The sustained decrease in Fv/Fm indicates the occurrence of photoinhibitory damage in response to one or more environmental stresses [21]. There was no significant decrease in Fv/Fm in the HT treatment compared to the control, and the photosynthetic apparatus may have not been damaged by the HT treatment in this experiment. Inamullah and Isoda [24] compared soybean and cotton under water stress and high temperature conditions and reported that the photosynthetic apparatus in soybean was protected from photoinhibition under water stress because of its high ability to down-regulate PSII activity and activate xanthophyll cycle pigment conversion to dissipate excess excitation energy as heat.

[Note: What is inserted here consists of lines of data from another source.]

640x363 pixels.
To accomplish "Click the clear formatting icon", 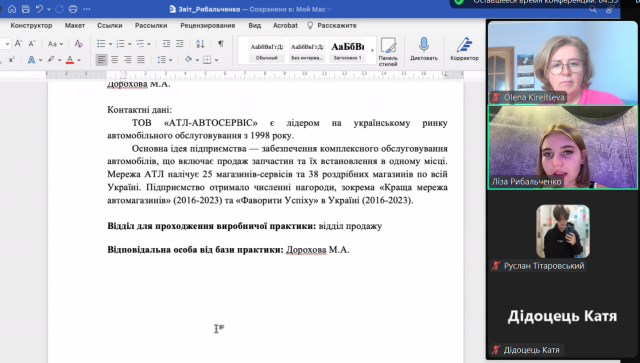I will click(78, 44).
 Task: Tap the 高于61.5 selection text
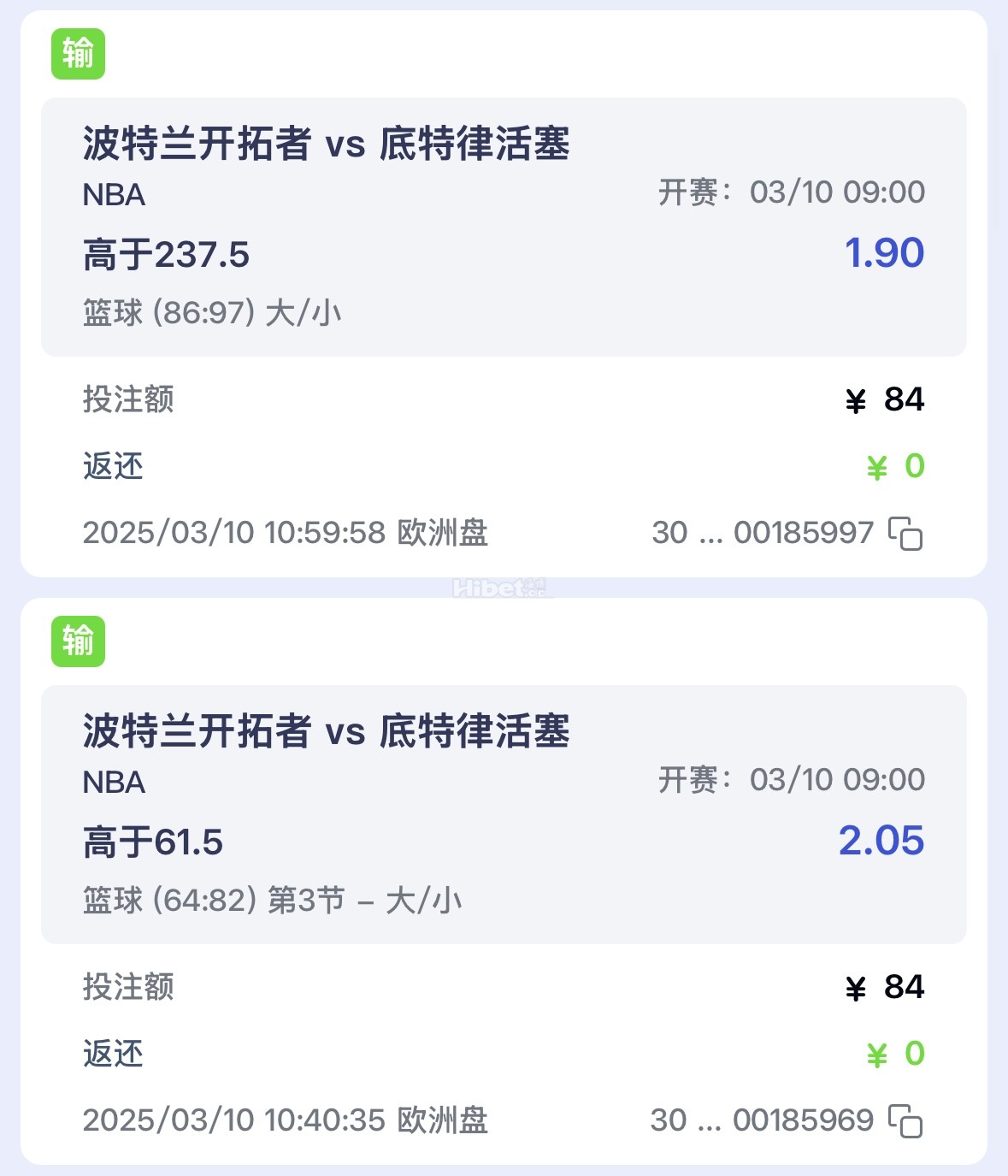point(153,842)

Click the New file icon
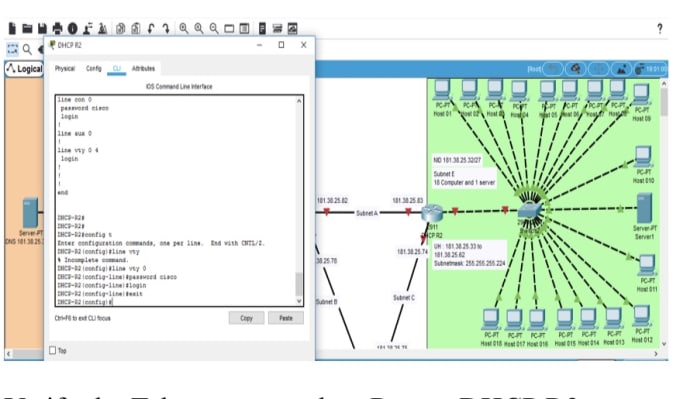(x=12, y=29)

In this experiment, however, there was no significant difference between the actual quantum yield and qN , i.e., no marked down-regulation of PSII and heat dissipation in the HT treatment when compared to that of the control (Figure 3).

Figure 3: Effects of high temperature on actual quantum yield of PSII (Φ_PSII), maximum quantum yield of PSII (Fv/Fm) and qN .Bars indicate standard errors.

Therefore, the carbon reactions of photosynthesis might not be largely affected by the efficiency of light reactions in this experiment. The decrease in A_N by the HT treatment when compared to that of the control was observed in Tachinagaha and Chunhoku 2 compared to the control. In the HT treatment, Chunhoku 2 showed a decrease in gs but no decrease in C, while Tachinagaha showed no decrease in gs and an increase in C. It is, therefore, assumed that the main factor in the decrease of A_N in Chunkoku 2 is g_s, and the decrease of A_N in Tachinagaha is caused by something different. The high CO₂ concentration in the leaf with a low CO₂ assimilation rate in Tachinagaha indicates low rubisco activity. Uronkon had no significant decrease in A_N in the HT treatment compared to the control. Isoda et al. [25] reported that leaf temperature in soybean was regulated by the combination of leaf movement and transpiration. Some cultivars regulated leaf temperature mainly through leaf para-heliotropic movement, whereas others by both transpiration and leaf movement. In this experiment, transpiration rates increased in the HT treatment group compared to the control. The cultivars used in the HT treatment might, therefore, regulate leaf temperature by transpiration, especially for Uronkon that showed an increase of E in the HT treatment compared to the control, which resulted in the prevention of photoinhibition and no decrease in A_N. Wang et al. [26] reported varietal differences in the transpiration ability of cotton and suggested that a cultivar with higher transpiration ability tended to have higher dry matter production in arid conditions. Therefore, we can assume that a higher transpiration ability in soybean may be also associated with a higher adaptability for high temperature conditions.